Saved data entries
------------------------------------------------------------------------

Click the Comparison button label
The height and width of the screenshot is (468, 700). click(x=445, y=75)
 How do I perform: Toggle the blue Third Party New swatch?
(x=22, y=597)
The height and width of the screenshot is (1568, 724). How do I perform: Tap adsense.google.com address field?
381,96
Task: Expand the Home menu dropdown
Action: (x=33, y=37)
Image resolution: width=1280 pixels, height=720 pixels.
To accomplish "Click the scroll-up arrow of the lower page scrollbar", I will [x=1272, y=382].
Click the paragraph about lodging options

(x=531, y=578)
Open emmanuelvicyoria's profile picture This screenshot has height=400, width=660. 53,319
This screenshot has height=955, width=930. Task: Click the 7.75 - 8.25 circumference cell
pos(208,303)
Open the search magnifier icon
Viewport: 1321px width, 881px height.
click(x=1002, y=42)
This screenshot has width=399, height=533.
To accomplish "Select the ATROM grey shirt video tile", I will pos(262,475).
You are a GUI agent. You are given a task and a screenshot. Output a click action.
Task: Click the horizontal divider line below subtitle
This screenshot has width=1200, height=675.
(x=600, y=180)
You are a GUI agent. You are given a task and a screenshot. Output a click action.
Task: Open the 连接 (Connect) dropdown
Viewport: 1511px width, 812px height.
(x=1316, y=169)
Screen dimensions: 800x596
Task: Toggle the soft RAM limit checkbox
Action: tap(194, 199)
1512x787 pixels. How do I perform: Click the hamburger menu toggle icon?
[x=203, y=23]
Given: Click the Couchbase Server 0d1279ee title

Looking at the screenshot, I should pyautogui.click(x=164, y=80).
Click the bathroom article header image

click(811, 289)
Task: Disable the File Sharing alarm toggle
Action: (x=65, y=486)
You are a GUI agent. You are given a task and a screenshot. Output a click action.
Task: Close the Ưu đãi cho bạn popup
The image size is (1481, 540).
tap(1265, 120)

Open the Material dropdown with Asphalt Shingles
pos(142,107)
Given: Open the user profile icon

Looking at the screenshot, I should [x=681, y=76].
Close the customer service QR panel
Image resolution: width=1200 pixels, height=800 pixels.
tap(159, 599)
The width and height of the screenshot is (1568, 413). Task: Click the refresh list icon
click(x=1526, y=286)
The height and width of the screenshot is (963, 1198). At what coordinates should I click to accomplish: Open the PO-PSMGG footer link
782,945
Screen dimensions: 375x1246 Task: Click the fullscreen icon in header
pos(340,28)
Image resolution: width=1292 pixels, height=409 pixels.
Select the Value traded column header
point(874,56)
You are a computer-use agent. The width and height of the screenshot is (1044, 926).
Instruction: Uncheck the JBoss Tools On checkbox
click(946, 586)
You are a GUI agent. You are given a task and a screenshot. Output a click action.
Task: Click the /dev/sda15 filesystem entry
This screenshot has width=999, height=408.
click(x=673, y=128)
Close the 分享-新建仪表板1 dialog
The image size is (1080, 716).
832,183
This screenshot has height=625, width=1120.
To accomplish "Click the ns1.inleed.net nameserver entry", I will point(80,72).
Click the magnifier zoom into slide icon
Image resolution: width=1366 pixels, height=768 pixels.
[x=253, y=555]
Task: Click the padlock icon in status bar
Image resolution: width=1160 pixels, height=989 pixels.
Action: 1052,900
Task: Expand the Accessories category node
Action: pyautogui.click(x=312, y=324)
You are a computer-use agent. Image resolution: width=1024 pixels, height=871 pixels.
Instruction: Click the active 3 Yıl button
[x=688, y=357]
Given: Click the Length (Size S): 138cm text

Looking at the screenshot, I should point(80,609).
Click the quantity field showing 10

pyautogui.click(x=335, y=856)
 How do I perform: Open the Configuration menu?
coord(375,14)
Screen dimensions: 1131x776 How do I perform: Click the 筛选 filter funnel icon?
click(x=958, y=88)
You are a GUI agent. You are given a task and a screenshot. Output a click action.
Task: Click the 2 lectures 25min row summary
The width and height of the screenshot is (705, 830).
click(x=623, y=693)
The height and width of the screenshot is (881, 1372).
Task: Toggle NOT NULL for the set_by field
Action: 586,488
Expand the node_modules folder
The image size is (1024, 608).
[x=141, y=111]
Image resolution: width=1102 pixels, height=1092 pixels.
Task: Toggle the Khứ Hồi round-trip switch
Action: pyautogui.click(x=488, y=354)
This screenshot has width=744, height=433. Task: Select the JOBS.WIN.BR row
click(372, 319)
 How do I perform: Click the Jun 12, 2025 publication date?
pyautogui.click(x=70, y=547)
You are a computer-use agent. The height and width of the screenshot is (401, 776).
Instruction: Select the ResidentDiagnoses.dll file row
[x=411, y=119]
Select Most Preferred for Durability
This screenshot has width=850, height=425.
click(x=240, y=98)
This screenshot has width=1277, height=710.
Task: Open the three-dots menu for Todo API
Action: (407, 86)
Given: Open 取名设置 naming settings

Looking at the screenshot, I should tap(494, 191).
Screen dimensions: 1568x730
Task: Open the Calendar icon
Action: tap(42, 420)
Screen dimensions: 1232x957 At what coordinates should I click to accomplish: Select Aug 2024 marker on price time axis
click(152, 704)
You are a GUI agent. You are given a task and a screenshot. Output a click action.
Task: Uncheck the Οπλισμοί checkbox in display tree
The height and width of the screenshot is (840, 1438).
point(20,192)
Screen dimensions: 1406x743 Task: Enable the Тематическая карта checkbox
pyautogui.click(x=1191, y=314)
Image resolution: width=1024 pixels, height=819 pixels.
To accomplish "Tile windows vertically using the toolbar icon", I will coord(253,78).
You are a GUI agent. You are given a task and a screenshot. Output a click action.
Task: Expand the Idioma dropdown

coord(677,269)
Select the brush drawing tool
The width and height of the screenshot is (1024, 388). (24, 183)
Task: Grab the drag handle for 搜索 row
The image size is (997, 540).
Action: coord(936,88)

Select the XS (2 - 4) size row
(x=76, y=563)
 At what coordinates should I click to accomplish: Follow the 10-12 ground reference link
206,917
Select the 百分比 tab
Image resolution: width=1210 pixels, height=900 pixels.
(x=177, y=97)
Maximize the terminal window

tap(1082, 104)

------------------------------------------------------------------------

Instructions to follow: Each line of the records with the word "computer" in it is to be copied.

Problem solution:
You are a computer-use agent. The width and height of the screenshot is (1044, 926).
You are a computer-use agent. Image resolution: width=1024 pixels, height=871 pixels.
You are a computer-use agent. The height and width of the screenshot is (401, 776).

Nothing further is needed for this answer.